2. The method of claim 1, wherein, The The cost function of the algorithm is where n is the current grid. g(n) is the cumulative actual cost from the starting point to the current grid n, which is obtained by accumulating the movement cost of each step on the path; the movement cost of each step comprises a risk potential field value inversely proportional to the distance from the center of the grid to the nearest obstacle, a turning penalty value related to the path deflection angle, and a geometric distance between adjacent grids; h(n) is the Euclidean distance from the center of the current grid to the target point.

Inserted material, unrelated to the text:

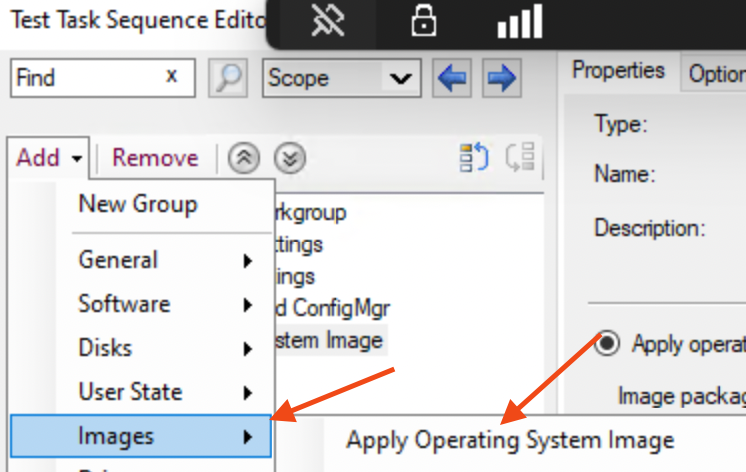
Task: Switch to the Properties tab
Action: tap(618, 71)
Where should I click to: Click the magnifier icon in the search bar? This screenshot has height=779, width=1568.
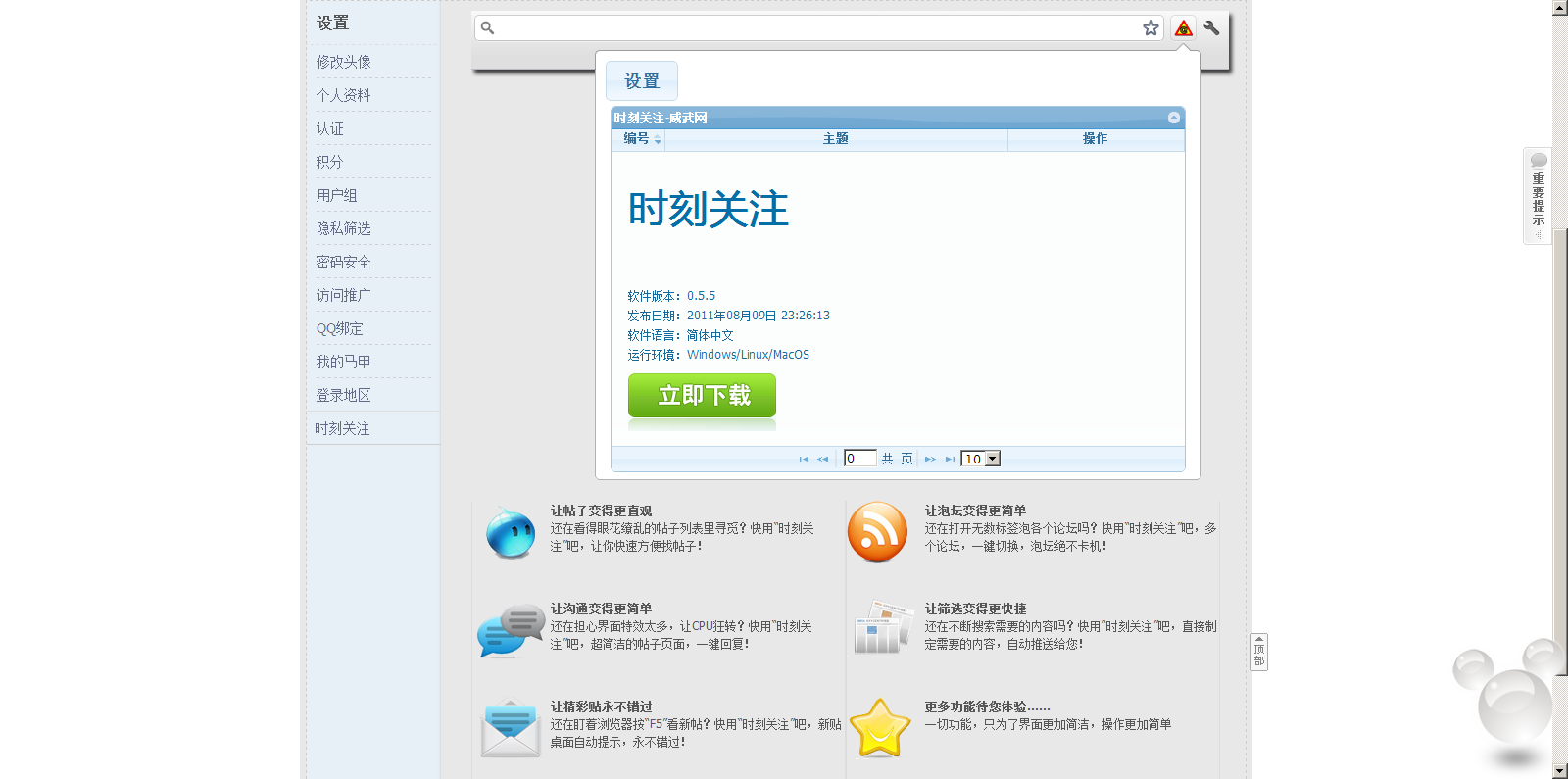pos(488,28)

3. The method of claim 1, wherein, The robot body is represented as a plurality of safety coverage circles, comprising: The robot body is represented as a combination of safety coverage circles with at least two different radii, thereby adapting to the asymmetric geometric shape and motion characteristics of the robot.
4. The method of claim 1, wherein, The cost function of the time elastic band algorithm comprises a smoothness term for punishing the speed and acceleration of the trajectory, and a gap term for keeping a safe distance between the robot and the obstacle, comprising: The gap term is a penalty value generated when the distance d of any safety coverage circle of the robot to the nearest obstacle is less than a preset minimum safety distance The penalty value is a monotonically increasing function of the distance exceeded. The smoothness term punishes the non-smoothness of the trajectory by integrating or weighted summing the speed and acceleration of the trajectory.
5. The method of claim 1, wherein, The terminal guidance area is an area in which the geometric distance between the current pose of the robot and the target pose is less than a preset terminal distance threshold. When entering the terminal guidance area, the coefficient value of the weight term related to the pose error and the terminal speed in the cost function of the time elastic band algorithm is increased, and the coefficient value of the weight term related to the path execution time is reduced.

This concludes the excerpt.